Brief ::
Copy the rows exactly as they appear, beginning at the line that contains "Open the 利用設定 tab" and stopping after the line that contains "Image resolution: width=935".

Task input ::
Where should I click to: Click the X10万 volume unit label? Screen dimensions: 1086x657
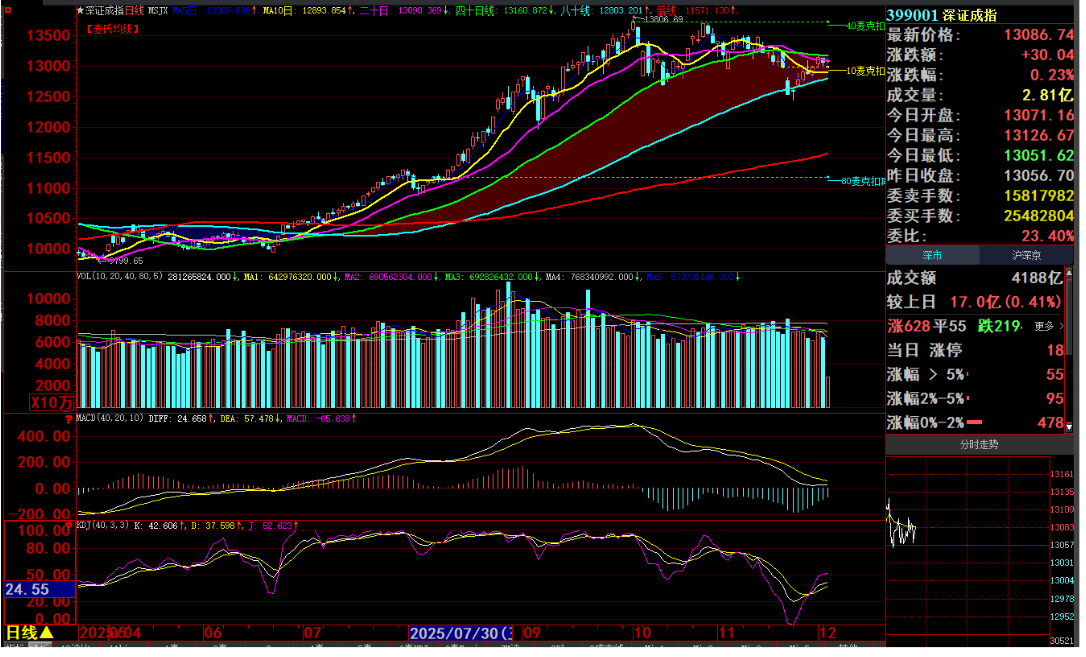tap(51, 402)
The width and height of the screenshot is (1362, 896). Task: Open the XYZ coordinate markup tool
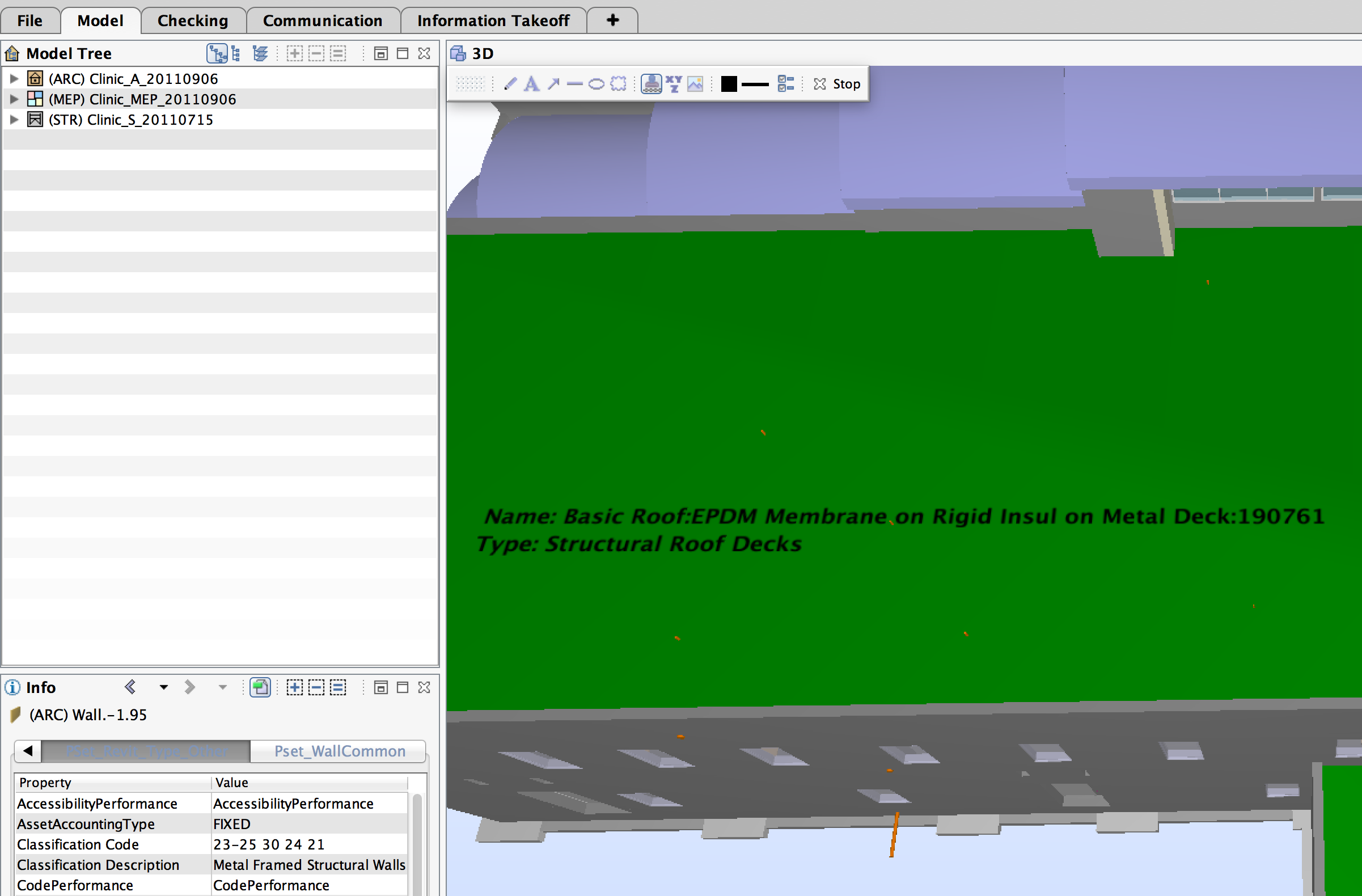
---
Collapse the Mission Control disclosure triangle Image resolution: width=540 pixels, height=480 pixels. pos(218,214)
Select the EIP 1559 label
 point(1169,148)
---
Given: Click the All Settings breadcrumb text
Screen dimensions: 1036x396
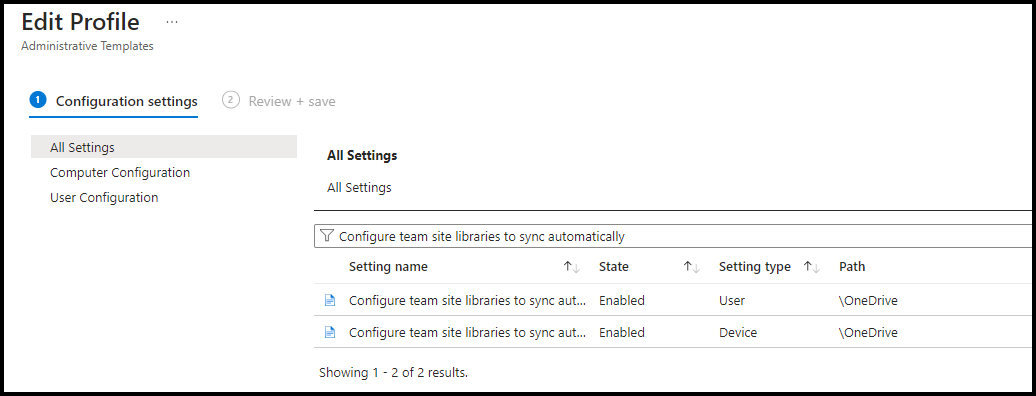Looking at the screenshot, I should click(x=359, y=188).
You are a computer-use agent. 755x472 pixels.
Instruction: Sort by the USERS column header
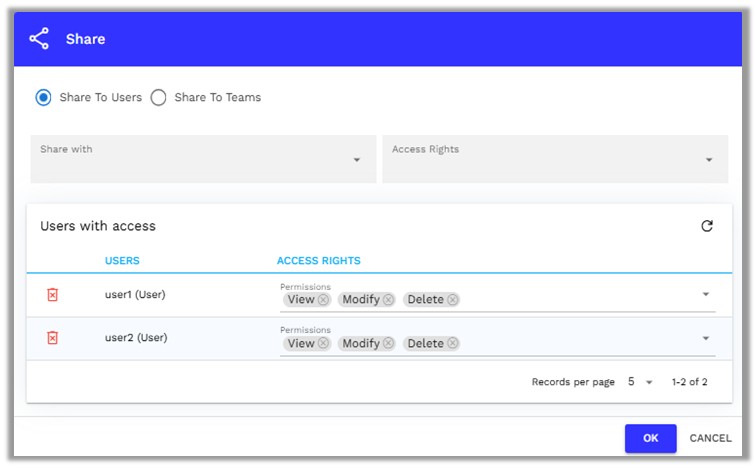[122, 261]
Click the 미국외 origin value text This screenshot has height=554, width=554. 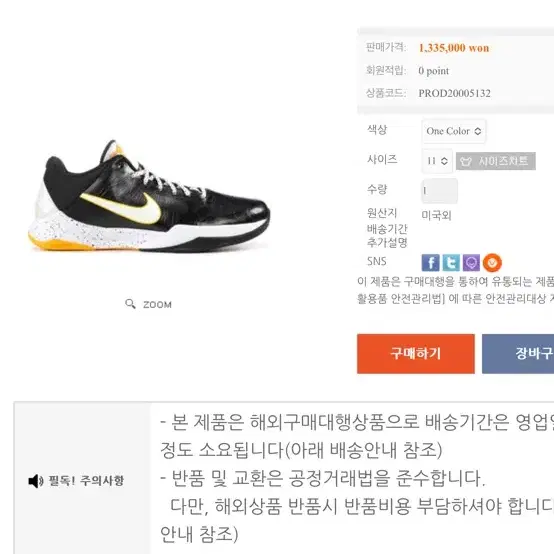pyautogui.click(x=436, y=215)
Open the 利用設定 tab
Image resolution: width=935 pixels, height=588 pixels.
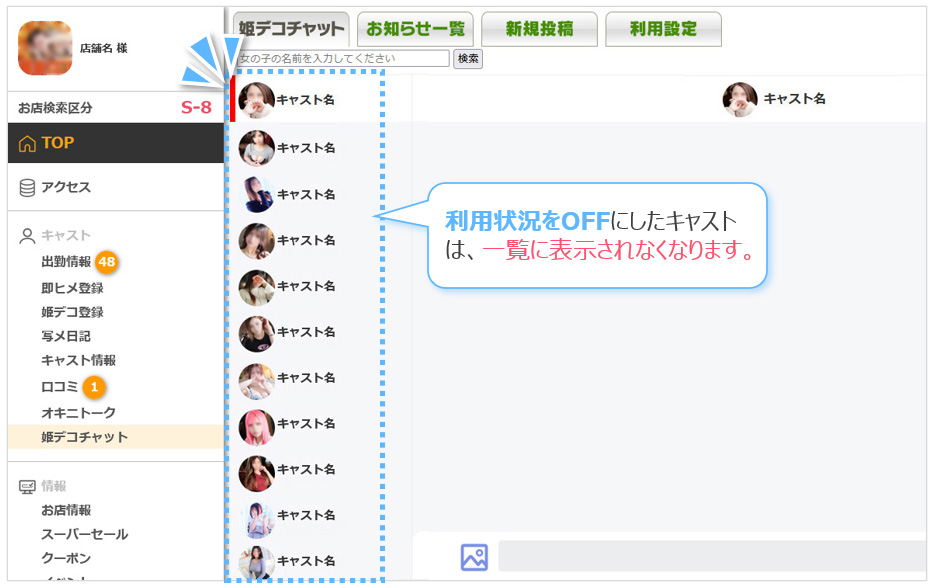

Result of the exercise ::
Open the 利用設定 tab
Image resolution: width=935 pixels, height=588 pixels.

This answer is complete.